▸ Material provided:
((
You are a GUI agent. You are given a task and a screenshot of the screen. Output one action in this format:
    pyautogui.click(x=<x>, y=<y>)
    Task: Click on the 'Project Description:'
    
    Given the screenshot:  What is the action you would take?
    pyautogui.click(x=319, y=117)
))
▸ Requirement: Reproduce the records with "GUI agent" swapped for "desktop assistant", changing nothing else.

▸ Task solution:
You are a desktop assistant. You are given a task and a screenshot of the screen. Output one action in this format:
    pyautogui.click(x=<x>, y=<y>)
    Task: Click on the 'Project Description:'
    
    Given the screenshot:  What is the action you would take?
    pyautogui.click(x=319, y=117)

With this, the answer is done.